What on earth?

Body: 

Hello ladies,
I have posted here as I am relatively long standing.
I have been a massive success story in the last 3 years. 98% of the time not feeling or paying attention whatsoever to my cystocele and rectocile. The only time I felt anything was a couple of days before a period and it wasnt unmanageable, just noticeable.
Well, the last week I have had a huge set back. Which has been a massive shock after 3 years of miraculous results.
I feel like I did a couple of months after giving birth and to be honest I am freaking out here!!!
I am very scared that something must have gotten seriously worse to cause my prolapse to be so low :0( I am scared it may be irreversible this time as it's come so out of the blue.
I have been decorating my mum's house which has involved much stretching, and this is all I can think that I have done that could have caused this...but I have been just as active before and this has never happened.
I am not due to start a period either just yet. Hmmmm.
All the old ugly fears have come back.
What could be going on???
I hope you don't mind me running here for some support. I havent been here in years, but you were the first place I thought to run to.

yes, my first reaction would probably be panic too.
but now that the initial panic (hopefully) has subsided a bit, realize that it is highly unlikely that there is new trauma, so extensive that these symptoms are not reversible.
you've been stretching and redecorating. ok, maybe not paying close attention to your posture, or maybe this is just out of the blue. (could you be pg?)
in any case, you've reversed it before, you will reverse it again. and it will probably not take as long this time either.
and of course we dont mind you're running here for support, that's why we are here.

Thank you Granolamom. Lovely to see the same friendly faces are still here to calm the panic!
I am slightly calmer, and your comment has helped. You are right of course. Logically there has been no major trauma like childbirth so it should not be irreversible. I just have had awful De ja vue like feelings of fear.

[Source data]
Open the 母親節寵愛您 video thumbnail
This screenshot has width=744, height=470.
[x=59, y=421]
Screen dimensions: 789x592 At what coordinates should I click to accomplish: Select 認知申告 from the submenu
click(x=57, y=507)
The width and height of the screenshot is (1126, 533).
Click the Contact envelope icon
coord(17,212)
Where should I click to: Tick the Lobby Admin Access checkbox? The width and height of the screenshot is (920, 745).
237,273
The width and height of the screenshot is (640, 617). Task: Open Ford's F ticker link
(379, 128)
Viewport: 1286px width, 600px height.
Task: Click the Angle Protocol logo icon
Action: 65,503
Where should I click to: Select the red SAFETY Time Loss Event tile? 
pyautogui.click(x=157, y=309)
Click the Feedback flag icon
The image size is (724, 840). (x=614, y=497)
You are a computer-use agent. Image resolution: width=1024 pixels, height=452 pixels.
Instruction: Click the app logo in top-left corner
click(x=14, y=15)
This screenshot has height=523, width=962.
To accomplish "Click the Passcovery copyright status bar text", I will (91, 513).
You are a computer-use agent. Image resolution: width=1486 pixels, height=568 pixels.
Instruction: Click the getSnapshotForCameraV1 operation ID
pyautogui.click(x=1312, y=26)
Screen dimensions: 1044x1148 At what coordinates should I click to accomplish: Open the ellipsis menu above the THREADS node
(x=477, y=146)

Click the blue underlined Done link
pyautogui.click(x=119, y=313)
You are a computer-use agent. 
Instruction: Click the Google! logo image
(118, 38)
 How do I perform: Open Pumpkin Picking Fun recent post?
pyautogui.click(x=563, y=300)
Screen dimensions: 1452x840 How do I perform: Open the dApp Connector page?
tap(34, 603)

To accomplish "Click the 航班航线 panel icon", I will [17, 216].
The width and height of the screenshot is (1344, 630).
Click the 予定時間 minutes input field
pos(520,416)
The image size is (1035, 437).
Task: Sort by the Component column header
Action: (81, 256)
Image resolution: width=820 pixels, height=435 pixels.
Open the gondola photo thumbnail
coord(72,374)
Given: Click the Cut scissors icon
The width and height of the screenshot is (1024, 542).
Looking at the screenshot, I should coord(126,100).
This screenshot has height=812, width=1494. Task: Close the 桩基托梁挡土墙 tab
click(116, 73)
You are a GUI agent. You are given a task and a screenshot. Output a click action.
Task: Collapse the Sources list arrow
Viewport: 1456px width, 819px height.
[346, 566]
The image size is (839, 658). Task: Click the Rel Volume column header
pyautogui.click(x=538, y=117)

## YOUR INSTRUCTIONS
Reproduce everything in the forum thread from "What could be" down to "we are here.", swapping each "support" for "reassurance".

## RESULT OF THE EXERCISE
What could be going on???
I hope you don't mind me running here for some reassurance. I havent been here in years, but you were the first place I thought to run to.

yes, my first reaction would probably be panic too.
but now that the initial panic (hopefully) has subsided a bit, realize that it is highly unlikely that there is new trauma, so extensive that these symptoms are not reversible.
you've been stretching and redecorating. ok, maybe not paying close attention to your posture, or maybe this is just out of the blue. (could you be pg?)
in any case, you've reversed it before, you will reverse it again. and it will probably not take as long this time either.
and of course we dont mind you're running here for reassurance, that's why we are here.